_Quoted passage_:
┌──

The service of the Church is more than a consecration of duty. It is a bearing witness to the Truth, a watching till He come, an expectancy, a getting into position for a great procession, a carrying of banners and emblems, a joining in a universal hymn sung not only by ourselves but by all the dead. The light of the Church is the light of transfiguration, not the light of common day, it is the light of the halo round the saint’s head.

You enter a church, such a temple, for instance, as the Cathedral of the Assumption in Moscow. At a step you are in the precincts of a different world. You have overstepped a frontier line, and the language has changed, just as when in Europe you cross a boundary and the language changes, say from German to Russian. The people are looking a different way, not Westward as to the Emperor but Eastward as to God. You are in a new kingdom; but as your thoughts go back to the street you left you realise that the kingdom is not from thence.

The faces in the ikons are not the faces of men. The figures are twisted and strange. One asks: “Why did not the Byzantine painters paint the truth? There never were men looking as these men. Why these copper-coloured and flame-coloured faces? Why the unearthly expression in eyebrows and eyes? Men never looked like that.” The answer is: the early Christian painters did not wish to paint earthly truth. Their object was to indicate the unearthly nature of man, his citizenship of another world. They wrote into the features of every saint, “Be of good cheer, I have overcome the world.” This was one of the earliest traditions in the Christian Church, and has been handed down from generation to generation in the books of ikonopis or ikon-painting. There is a way to paint a Christian saint, and that way has to be followed in the Eastern churches. He must be represented as a witness unto the Truth, a face that at least at last owns no allegiance to the monarch in the West, but only to the God in the East, the face of an archangel or of one who sings continuously, “Holy, holy, holy, Lord God Almighty, which was and is and is to come.” One may belong to a mighty empire, but the citizenship of those within the Church is of a mightier and grander and vaster empire. The thrill of the new national hymn is the greater, the characteristic uniforms and robes have the more reverence in their associations.

The vestments of the priests astonish one. They are gorgeous past belief. Whence comes that gold brocade? It was cut in another world. At least, that is its intention, that is what it would signify. Who are they in white robes? Why do the priests at the altar walk so stately? What is that new tempo to which they have learned to move and to swing the censer?

And the voice of the clergy, that unearthly bass, that profound groaning and seeking of notes that man does not utter, that voice as of Jesus commanding the soul of the dead Lazarus to return to the awful and dreadful corpse? The service in the Slavonic tongue, not in the everyday tongue....

All these things bear witness unto the Truth and are the emblems of our allegiance to the kingdom of Christ, marks of our other citizenship, the visible emblems and symbols of our hope, our love and passion. Hence it is possible to sing with angels and archangels. Failure in the work of Martha loses significance as failure. Failure is even good, it is one more sign, an involuntary ritual, telling of our truer destiny.

└──

_Raw records_:
┌──

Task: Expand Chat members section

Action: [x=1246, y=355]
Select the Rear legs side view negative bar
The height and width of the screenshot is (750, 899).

└──
┌──

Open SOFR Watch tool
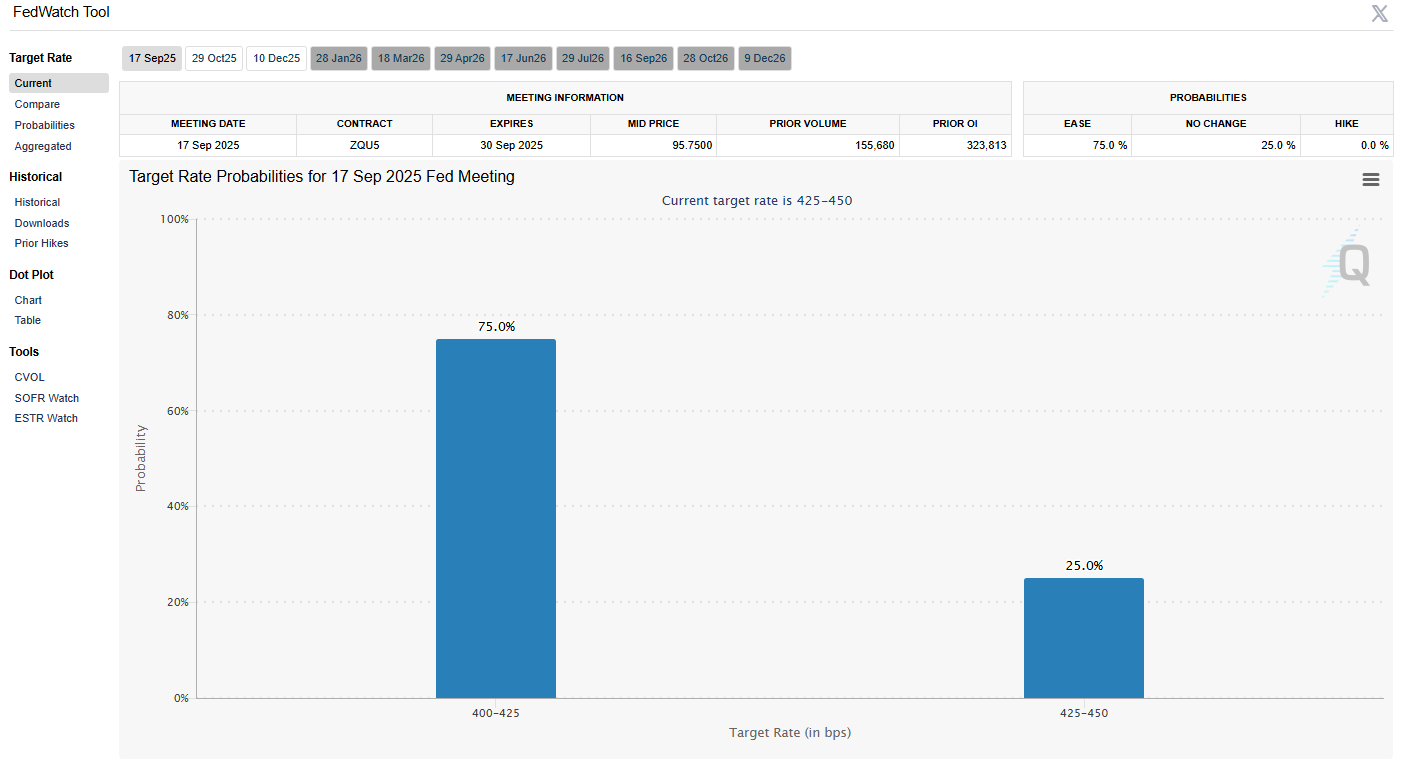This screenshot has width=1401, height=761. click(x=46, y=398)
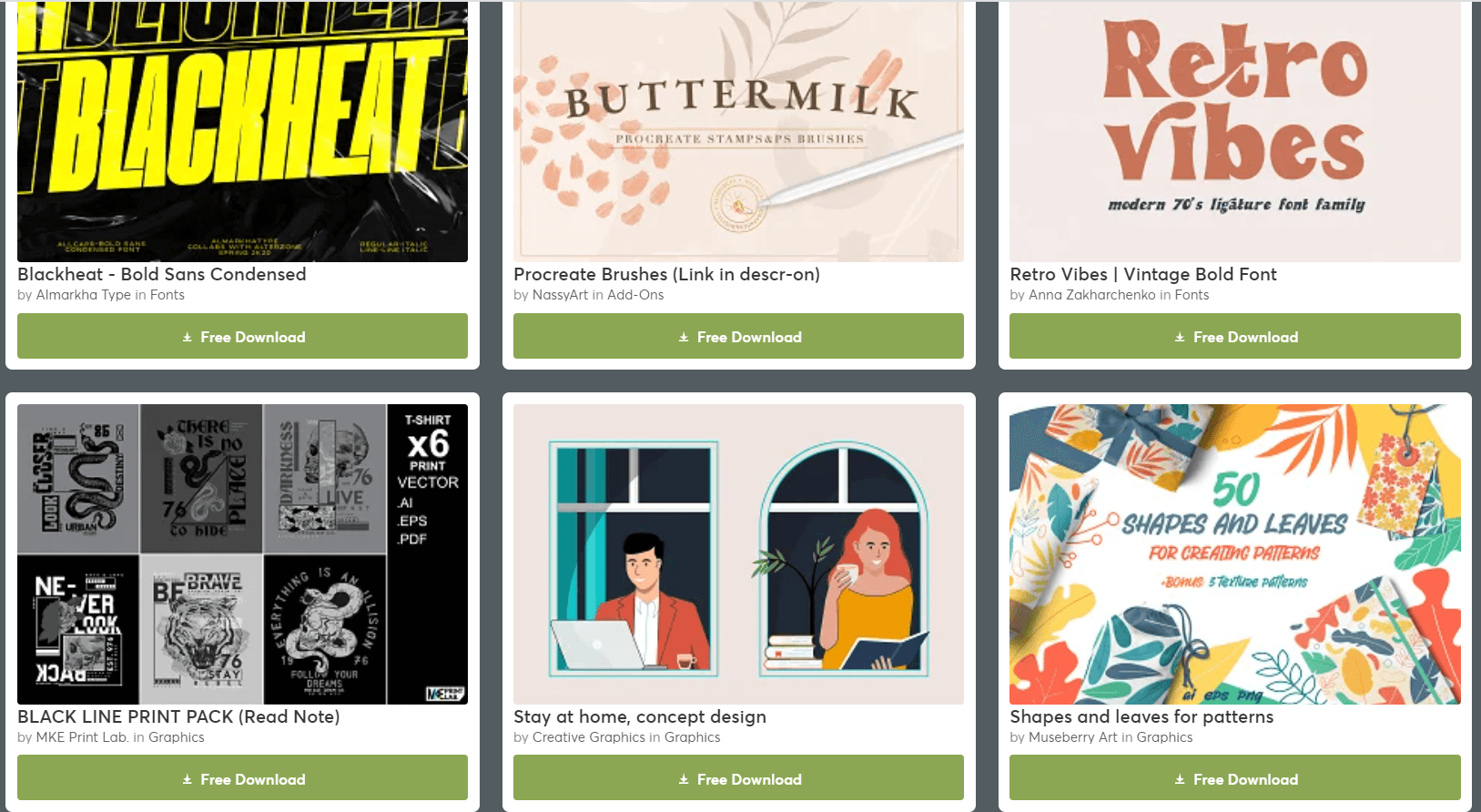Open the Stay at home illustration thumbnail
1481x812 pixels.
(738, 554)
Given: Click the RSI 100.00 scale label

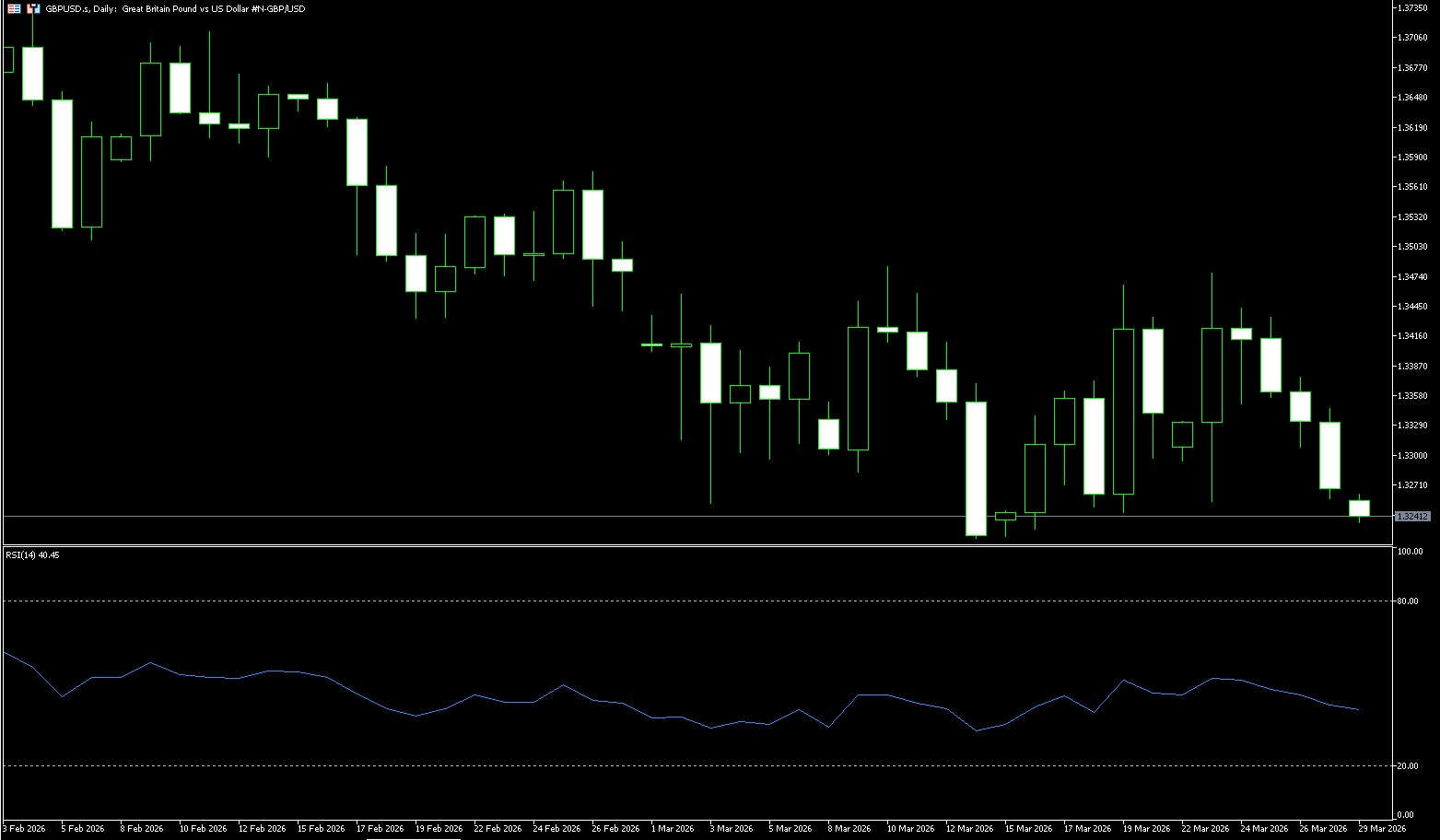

└──

_Directives_:
a) Say whether each statement agrees with the church passage, and back each yes or no with the deciding words quoted from it. (i) The service is held in the everyday tongue. (ii) The people in the church look Eastward. (iii) The faces in the ikons are painted as the faces of men.
b) Which Moscow church does the church passage name as an example?
c) Retype the church passage word for word, from "The vestments of" to "swing the censer?".
Use only the church passage for these, not the rows.

_Task responses_:
a)
(i) No: "The service in the Slavonic tongue, not in the everyday tongue"
(ii) Yes: "not Westward as to the Emperor but Eastward as to God"
(iii) No: "The faces in the ikons are not the faces of men."

b) The Cathedral of the Assumption.

c)
The vestments of the priests astonish one. They are gorgeous past belief. Whence comes that gold brocade? It was cut in another world. At least, that is its intention, that is what it would signify. Who are they in white robes? Why do the priests at the altar walk so stately? What is that new tempo to which they have learned to move and to swing the censer?